Document text:
--- START ---

A spam campaign that claims that Michael Jackson has attempted suicide is seeking to infect e-mail users with a Trojan horse, SophosLabs said yesterday.
The message text claims, “Last night, while in his Neverland Ranch, Michael Jackson has made a suicidal attempt.” When users click on the link they are taken to a Web site which secretly installs malicious code onto their PCs.
Sophos said it has identified hundreds of the spam messages being sent, preying on intense media interest in the trial of the controversial pop star.
“If you click on the link, the Web site displays a message saying it is too busy, which may not surprise people who think it might contain genuine breaking news about Michael Jackson,” said Sophos security consultant Carole Theriault. “However, this is a diversionary tactic because behind the scenes, the Web site is downloading malware onto the user’s computer without their knowledge.”
Playing on Social Interests
Sophos experts have analyzed the downloadable code by clicking on the link, and determined that it then attempts to download another Trojan horse which Sophos detects as Troj/Borobt-Gen.
Ken Dunham, the director of malicious code research at iDefense, a Reston, Va.-based threat intelligence firm, told TechNewsWorld that this is another example of social engineering-based attacks. This strategy plays on the recipient’s interest around religion, politics, pornography, sports or some other popular current topic.
“This is a downloader Trojan horse event. That is a technique that we’ve seen increasingly utilized in the past year. These e-mails are sent out containing a very small code. It is easy to package it so it’s initially undetected by anti-virus companies,” Dunham said. “That in turn starts a downloader event which installs more malware, which may then install evenmore code as well.”

--- END ---

Task details:
Continue the news article about the Michael Jackson suicide spam campaign, starting after its final quotation from Dunham.

Information shown:
--- START ---

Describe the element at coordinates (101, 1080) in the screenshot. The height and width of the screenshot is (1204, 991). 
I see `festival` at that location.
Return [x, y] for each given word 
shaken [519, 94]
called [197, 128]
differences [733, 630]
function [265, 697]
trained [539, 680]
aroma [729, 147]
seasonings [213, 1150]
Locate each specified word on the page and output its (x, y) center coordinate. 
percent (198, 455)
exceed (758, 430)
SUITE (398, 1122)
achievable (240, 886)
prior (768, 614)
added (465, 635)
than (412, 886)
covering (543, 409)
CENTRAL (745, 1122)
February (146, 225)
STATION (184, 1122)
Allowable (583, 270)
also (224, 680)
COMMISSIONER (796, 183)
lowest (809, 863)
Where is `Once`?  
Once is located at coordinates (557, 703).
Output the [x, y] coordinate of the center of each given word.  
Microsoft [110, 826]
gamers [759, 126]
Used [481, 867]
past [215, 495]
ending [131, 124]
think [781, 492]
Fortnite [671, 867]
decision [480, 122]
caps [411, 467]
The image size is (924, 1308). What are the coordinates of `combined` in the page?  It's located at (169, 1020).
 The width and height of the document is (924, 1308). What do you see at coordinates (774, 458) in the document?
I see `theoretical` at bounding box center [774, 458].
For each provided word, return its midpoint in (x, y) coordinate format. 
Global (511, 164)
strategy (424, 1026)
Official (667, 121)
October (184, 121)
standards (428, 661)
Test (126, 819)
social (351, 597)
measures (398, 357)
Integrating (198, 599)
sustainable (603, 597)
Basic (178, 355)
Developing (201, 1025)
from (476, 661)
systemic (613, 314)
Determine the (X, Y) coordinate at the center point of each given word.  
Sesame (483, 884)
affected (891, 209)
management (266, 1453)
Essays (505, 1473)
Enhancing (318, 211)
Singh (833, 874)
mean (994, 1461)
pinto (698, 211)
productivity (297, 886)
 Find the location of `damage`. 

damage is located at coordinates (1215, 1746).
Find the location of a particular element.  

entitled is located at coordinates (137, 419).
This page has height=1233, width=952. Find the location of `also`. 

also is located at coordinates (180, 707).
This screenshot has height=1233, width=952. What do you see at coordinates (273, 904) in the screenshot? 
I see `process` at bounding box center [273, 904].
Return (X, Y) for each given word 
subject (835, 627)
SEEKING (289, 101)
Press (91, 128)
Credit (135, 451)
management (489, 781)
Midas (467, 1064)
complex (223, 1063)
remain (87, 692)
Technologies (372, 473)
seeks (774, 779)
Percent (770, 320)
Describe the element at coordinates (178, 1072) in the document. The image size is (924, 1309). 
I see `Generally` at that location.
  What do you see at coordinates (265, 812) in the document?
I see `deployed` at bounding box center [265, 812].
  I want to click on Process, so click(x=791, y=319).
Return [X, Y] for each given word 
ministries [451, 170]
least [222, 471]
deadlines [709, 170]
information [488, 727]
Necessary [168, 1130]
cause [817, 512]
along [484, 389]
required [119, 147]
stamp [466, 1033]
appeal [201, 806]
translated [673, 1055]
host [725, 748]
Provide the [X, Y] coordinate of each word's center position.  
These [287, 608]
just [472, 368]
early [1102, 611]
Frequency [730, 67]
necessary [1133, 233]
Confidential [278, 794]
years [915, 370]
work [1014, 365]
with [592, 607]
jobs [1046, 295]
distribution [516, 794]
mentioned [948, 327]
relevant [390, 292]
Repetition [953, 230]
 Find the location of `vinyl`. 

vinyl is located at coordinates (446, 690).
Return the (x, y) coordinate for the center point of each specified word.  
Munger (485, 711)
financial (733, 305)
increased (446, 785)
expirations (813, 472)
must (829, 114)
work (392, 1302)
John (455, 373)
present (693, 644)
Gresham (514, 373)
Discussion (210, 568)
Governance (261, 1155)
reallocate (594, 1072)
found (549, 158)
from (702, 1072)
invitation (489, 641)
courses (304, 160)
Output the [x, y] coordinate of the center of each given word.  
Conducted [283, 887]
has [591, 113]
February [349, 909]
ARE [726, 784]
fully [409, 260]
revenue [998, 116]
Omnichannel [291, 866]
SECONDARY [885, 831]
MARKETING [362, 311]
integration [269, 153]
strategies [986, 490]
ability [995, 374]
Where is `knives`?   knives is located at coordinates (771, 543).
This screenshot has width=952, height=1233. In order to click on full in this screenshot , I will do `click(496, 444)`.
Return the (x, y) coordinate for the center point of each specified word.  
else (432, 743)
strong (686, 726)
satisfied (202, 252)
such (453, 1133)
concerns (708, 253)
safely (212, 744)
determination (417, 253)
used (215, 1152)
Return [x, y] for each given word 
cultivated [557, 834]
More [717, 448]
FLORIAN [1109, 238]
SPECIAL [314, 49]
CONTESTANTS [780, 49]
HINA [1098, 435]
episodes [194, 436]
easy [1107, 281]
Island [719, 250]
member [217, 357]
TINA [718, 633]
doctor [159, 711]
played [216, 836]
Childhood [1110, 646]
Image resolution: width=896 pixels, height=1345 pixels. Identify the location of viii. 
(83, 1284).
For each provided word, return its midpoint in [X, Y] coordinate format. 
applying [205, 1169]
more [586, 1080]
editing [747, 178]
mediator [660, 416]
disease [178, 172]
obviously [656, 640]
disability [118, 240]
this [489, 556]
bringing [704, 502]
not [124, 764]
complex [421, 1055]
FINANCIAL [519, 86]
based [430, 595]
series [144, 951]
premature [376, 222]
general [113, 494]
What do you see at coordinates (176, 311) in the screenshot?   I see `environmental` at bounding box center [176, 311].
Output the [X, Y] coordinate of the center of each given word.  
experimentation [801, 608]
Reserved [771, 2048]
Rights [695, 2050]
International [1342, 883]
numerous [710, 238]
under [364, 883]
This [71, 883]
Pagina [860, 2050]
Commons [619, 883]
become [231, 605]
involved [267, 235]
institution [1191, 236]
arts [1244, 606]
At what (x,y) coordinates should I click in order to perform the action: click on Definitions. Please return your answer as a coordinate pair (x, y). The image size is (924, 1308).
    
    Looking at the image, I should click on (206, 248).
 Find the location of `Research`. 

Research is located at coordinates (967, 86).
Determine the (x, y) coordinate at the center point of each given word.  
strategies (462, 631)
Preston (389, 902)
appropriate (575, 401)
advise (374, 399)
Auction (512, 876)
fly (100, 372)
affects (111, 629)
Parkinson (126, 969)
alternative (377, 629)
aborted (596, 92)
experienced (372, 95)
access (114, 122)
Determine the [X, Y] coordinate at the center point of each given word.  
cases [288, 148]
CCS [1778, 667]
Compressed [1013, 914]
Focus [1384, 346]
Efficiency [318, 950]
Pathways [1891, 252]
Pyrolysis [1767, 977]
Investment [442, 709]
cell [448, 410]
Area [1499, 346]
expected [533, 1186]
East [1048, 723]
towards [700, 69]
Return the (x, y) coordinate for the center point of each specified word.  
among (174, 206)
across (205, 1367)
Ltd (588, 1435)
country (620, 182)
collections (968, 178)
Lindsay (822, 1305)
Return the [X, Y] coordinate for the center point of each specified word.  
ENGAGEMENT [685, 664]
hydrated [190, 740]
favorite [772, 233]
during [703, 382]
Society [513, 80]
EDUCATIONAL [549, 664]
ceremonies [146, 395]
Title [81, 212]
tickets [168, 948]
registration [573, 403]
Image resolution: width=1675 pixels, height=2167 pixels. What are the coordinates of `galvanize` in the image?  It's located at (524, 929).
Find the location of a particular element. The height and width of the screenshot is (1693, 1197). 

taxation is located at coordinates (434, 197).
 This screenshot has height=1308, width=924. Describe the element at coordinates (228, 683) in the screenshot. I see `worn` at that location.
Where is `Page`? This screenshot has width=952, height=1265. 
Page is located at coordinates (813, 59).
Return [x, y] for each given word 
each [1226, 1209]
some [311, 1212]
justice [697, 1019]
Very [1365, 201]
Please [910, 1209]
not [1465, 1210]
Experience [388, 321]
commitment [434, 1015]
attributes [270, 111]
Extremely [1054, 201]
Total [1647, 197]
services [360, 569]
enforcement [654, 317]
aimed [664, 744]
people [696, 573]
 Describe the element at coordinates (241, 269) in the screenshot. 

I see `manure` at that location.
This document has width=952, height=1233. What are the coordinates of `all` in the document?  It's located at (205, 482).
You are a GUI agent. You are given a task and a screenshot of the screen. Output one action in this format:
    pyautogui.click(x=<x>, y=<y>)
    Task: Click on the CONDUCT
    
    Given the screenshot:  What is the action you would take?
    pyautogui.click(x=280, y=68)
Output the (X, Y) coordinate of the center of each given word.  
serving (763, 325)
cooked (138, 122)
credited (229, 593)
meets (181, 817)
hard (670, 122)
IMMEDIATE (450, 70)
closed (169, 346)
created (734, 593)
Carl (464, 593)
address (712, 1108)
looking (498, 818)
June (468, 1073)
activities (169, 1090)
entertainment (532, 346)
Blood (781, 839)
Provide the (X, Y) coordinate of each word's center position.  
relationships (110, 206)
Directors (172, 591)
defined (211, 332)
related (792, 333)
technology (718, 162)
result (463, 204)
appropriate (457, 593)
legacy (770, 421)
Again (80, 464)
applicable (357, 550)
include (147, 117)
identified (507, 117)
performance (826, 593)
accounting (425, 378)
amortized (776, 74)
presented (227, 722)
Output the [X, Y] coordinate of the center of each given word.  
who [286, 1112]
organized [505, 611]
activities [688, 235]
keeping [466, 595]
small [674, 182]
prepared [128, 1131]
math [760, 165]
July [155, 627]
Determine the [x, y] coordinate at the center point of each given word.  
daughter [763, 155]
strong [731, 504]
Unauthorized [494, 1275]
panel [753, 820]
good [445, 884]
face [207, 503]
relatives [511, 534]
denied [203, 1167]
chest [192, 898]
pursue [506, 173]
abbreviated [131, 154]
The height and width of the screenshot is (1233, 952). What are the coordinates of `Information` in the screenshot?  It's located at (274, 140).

--- END ---

Reply:
Tapping Star Power
Sophos notes that this is not the first time that virus writers and hackers have exploited the troubled pop star in attempts to spread their malware. Last October messages were posted on the Internet claiming that incriminating home videos belonging to Jackson had been discovered. But clicking on the link infected Web surfers with the Hackarmy Trojan horse.
“The sick minds behind viruses and other malware often exploit celebrity names and news stories in an attempt to infect as many people as possible,” Theriault said. “All computer users should be very careful about clicking on Weblinks in unsolicited e-mail or launching unknown attachments.”
Protecting the Network
Experts recommend companies automatically update their corporate virus protection, and filter attachments which may contain malicious code at the e-mail gateway with a consolidated solution to defend against viruses and spam.
“Network administrators should be looking for questionable outbound traffic,” Dunham said. “They should have firewalls in place to either block or at least monitor this outbound traffic to identify if there are any suspicious requests being made on certain ports or certain known hostile URL addresses.